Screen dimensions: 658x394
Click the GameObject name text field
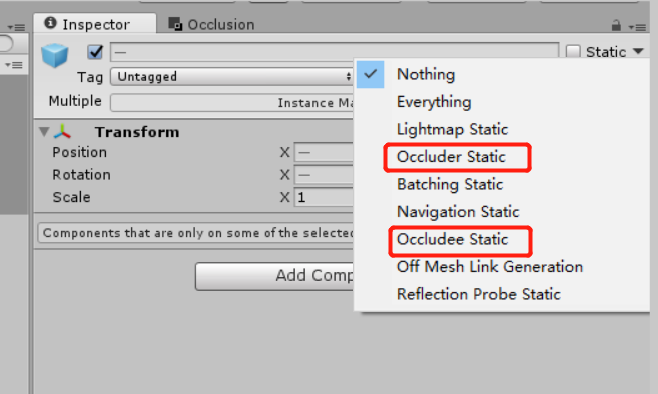click(x=334, y=52)

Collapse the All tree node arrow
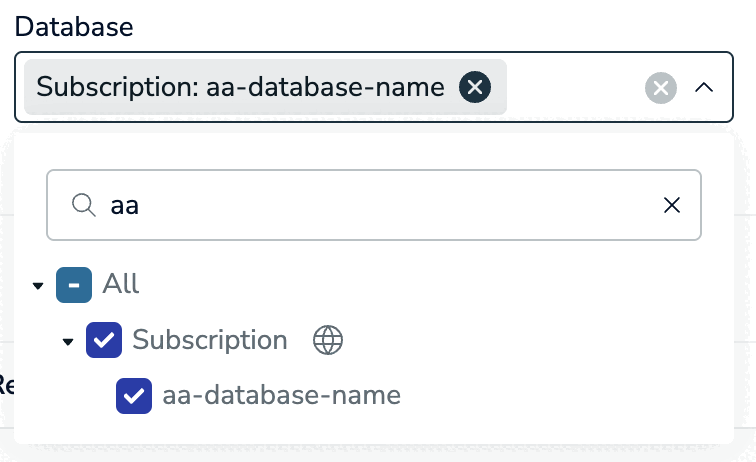tap(38, 286)
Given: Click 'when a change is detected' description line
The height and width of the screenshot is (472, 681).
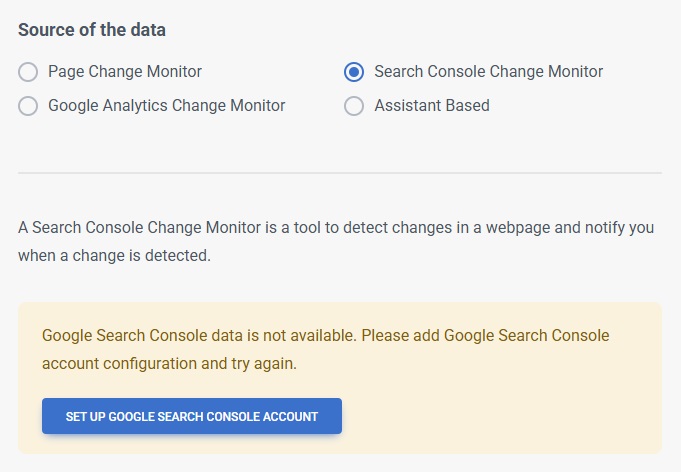Looking at the screenshot, I should click(x=114, y=256).
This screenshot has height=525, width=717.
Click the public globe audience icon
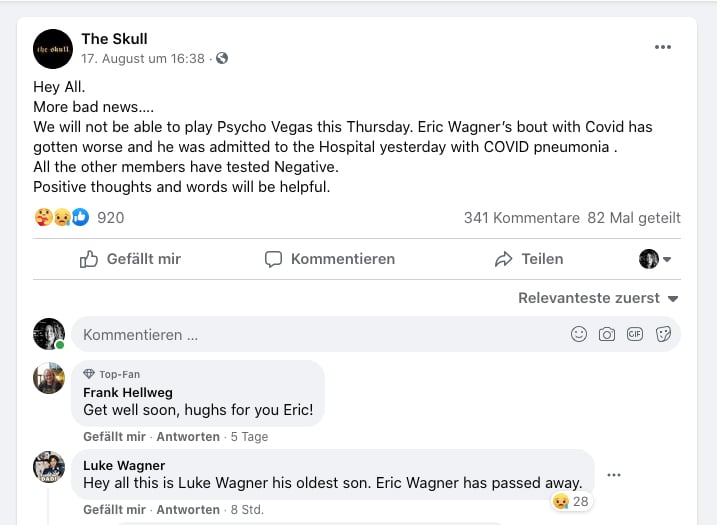pyautogui.click(x=222, y=58)
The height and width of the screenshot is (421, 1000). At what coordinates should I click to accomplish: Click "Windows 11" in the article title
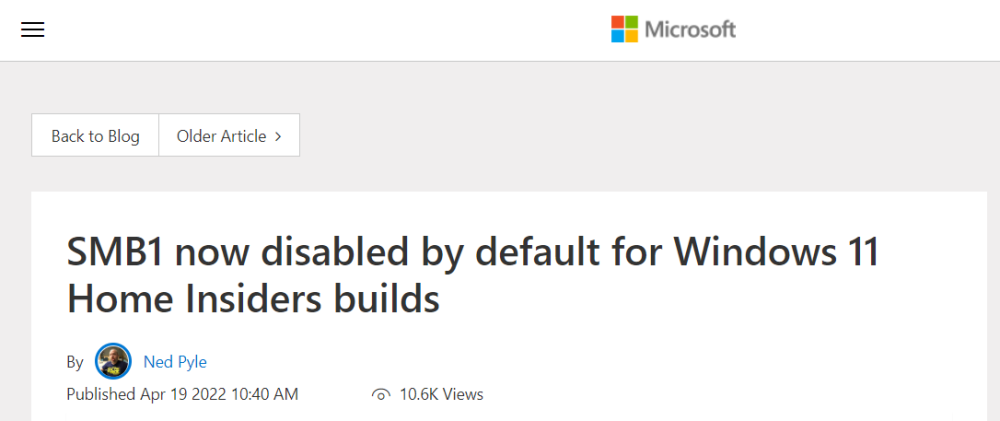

######

== INSTRUCTIONS TO FOLLOW ==
Copy out the listing word for word and skip its pictures.

== RESPONSE TO THIS TASK ==
Screen dimensions: 658x394
Click the GameObject name text field
click(x=334, y=52)

Collapse the All tree node arrow
tap(38, 286)
Given: Click 'when a change is detected' description line
The height and width of the screenshot is (472, 681).
Looking at the screenshot, I should click(x=114, y=256).
This screenshot has height=525, width=717.
Click the public globe audience icon
pyautogui.click(x=222, y=58)
The height and width of the screenshot is (421, 1000). At what coordinates should I click to accomplish: Click "Windows 11" in the article title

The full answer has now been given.